Review the classifications of memory and awareness.

Memory can be classified as implicit (unconscious memory) and explicit (conscious memory). Conscious recollection of events, including intraoperative events, would fall under the category of explicit memory. Awareness with recall (AWR) during general anesthesia is referred to as anesthetic awareness . Although patients may speak of “remembering” certain things under general anesthesia, recall of specific intraoperative events is key to the concept of anesthetic awareness. The 2006 American Society of Anesthesiologists' (ASA) practice advisory for intraoperative awareness excludes dreaming as anesthetic awareness.

What is the incidence of awareness?

Various estimates of the incidence of adult awareness exist. Overall incidence is likely on the order of one in 19,000, when large cohorts, such as National Audit Project 5 are examined. Similar studies are consistent and have reported ranges of 1:15,000 to 1:23,000. Incidence of awareness can increase, depending on the anesthetic technique or subspecialty setting. Increased incidence occurs in higher risk populations, such as obstetric, urgent/emergent surgery, and cardiothoracic cases, and is often related to depth of anesthesia. Patient characteristics, such as female gender, younger adult age, obesity, and prior awareness under anesthesia are also risk factors.

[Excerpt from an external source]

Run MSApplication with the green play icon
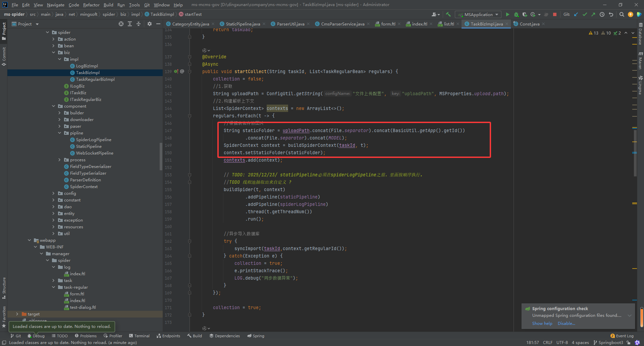This screenshot has height=346, width=644. click(x=507, y=14)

Are certain techniques and clinical situations more likely to result in awareness?

Recognized risk factors for AWR include:

  • Light levels of anesthesia (common in hypovolemic, obstetric, and trauma patients)

  • Prior history of intraoperative awareness

  • Cardiac surgery with cardiopulmonary bypass that has historically relied on narcotic-based anesthesia which, while minimizing myocardial depression, produces unreliable amnesia

  • Use of muscle relaxants has repeatedly been shown as an independent risk factor

  • Malfunction of anesthetic administration: machine failure (e.g., empty vaporizer), intravenous (IV) anesthetic pump failure (e.g., no power, incorrect programming), infiltrated IVs, syringe swaps, and so on.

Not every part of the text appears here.